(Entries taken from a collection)
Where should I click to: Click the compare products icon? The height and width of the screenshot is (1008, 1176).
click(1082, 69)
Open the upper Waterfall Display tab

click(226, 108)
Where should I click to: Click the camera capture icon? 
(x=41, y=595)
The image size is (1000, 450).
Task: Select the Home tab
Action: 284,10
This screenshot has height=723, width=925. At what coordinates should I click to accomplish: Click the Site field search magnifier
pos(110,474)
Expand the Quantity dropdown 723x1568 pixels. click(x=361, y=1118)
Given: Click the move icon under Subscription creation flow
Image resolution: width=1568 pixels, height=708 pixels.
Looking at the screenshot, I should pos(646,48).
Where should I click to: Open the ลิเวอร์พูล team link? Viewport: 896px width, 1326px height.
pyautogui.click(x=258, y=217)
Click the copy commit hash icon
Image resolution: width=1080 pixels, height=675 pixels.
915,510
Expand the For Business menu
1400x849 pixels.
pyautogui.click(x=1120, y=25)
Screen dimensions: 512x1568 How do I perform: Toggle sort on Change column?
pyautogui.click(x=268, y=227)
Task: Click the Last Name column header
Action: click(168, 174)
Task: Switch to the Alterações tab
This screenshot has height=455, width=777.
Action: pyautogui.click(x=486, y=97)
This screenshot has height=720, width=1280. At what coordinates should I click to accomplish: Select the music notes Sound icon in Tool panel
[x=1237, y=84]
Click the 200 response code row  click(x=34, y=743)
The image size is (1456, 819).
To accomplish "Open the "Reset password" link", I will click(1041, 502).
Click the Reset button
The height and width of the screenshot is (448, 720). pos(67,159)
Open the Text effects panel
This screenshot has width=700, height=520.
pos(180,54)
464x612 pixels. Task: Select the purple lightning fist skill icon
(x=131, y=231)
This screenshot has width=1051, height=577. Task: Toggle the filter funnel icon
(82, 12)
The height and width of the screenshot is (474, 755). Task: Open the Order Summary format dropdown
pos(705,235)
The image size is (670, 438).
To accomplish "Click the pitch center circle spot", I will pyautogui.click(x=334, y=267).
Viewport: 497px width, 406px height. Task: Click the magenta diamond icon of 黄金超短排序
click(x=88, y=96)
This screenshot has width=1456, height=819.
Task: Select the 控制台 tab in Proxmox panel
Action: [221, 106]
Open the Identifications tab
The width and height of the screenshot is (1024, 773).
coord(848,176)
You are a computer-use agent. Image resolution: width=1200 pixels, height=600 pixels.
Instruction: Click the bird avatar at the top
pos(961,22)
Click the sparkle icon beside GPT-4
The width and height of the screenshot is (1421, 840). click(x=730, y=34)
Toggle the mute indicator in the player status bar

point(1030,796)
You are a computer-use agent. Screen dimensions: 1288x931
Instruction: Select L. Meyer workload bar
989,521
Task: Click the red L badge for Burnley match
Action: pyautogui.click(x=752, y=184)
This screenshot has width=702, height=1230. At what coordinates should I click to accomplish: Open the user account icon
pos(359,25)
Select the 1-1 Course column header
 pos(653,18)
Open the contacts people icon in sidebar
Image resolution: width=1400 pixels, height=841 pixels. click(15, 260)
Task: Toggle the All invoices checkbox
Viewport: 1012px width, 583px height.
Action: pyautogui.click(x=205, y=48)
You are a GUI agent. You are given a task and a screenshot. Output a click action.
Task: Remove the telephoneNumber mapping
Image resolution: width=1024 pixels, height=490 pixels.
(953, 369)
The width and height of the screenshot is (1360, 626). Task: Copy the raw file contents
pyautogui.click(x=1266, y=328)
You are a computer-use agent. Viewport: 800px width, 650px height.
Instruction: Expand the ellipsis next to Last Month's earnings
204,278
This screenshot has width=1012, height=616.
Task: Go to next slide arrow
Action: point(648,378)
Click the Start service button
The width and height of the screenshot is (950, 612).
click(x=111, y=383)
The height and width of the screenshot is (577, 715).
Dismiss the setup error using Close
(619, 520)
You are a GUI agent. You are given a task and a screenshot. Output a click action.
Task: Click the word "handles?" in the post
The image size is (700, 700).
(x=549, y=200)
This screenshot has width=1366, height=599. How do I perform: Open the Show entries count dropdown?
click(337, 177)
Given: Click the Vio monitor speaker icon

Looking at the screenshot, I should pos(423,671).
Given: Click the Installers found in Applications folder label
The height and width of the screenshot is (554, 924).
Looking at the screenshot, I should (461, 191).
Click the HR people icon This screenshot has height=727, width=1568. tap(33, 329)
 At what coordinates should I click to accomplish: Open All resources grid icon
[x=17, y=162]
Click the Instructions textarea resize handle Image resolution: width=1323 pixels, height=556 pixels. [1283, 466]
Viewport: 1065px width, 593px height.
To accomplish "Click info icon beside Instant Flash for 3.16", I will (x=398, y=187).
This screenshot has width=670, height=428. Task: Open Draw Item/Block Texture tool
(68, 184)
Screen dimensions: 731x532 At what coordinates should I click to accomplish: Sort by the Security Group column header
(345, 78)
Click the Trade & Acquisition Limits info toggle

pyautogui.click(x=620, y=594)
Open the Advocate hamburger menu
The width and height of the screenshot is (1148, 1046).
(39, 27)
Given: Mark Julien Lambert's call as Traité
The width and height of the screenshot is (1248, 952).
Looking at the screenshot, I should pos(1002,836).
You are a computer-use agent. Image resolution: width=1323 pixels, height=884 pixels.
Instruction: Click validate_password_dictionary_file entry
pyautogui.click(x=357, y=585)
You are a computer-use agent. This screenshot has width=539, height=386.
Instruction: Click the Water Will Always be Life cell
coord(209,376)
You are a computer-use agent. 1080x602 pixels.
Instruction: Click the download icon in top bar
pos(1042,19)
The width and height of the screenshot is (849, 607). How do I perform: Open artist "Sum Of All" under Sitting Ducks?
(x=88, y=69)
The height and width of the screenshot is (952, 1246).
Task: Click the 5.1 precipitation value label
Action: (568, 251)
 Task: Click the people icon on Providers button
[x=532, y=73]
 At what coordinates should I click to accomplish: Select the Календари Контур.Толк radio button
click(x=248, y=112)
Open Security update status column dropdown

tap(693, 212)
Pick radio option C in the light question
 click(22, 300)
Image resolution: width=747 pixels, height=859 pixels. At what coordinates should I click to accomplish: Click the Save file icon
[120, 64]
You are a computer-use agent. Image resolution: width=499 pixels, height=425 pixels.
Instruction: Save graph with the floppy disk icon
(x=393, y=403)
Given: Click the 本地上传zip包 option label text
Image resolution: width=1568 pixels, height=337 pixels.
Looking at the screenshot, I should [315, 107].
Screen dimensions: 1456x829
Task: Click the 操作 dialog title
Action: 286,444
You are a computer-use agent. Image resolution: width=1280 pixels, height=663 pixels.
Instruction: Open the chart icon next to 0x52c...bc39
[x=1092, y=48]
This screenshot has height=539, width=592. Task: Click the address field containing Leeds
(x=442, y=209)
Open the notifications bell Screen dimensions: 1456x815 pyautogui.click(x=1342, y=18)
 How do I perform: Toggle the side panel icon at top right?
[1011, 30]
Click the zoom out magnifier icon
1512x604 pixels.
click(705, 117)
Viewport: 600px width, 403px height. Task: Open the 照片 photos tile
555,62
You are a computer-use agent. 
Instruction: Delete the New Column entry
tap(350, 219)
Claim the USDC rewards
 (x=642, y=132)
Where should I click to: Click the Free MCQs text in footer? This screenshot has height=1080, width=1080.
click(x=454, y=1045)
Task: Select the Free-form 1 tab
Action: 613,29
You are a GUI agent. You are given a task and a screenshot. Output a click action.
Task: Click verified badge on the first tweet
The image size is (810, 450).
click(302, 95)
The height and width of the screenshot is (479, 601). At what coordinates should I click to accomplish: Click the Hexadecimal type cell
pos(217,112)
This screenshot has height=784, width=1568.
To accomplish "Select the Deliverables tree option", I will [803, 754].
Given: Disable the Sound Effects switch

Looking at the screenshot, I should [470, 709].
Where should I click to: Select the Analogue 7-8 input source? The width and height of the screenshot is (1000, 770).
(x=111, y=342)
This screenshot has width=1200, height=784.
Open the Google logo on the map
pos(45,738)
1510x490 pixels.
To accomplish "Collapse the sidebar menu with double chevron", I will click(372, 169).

» Task instructions:
Once the line that contains "This screenshot has width=1200, height=784." is found, please give it again exactly, along with each line that comes after it, through the last line of the entries.

» Exercise solution:
This screenshot has width=1200, height=784.
Open the Google logo on the map
pos(45,738)
1510x490 pixels.
To accomplish "Collapse the sidebar menu with double chevron", I will click(372, 169).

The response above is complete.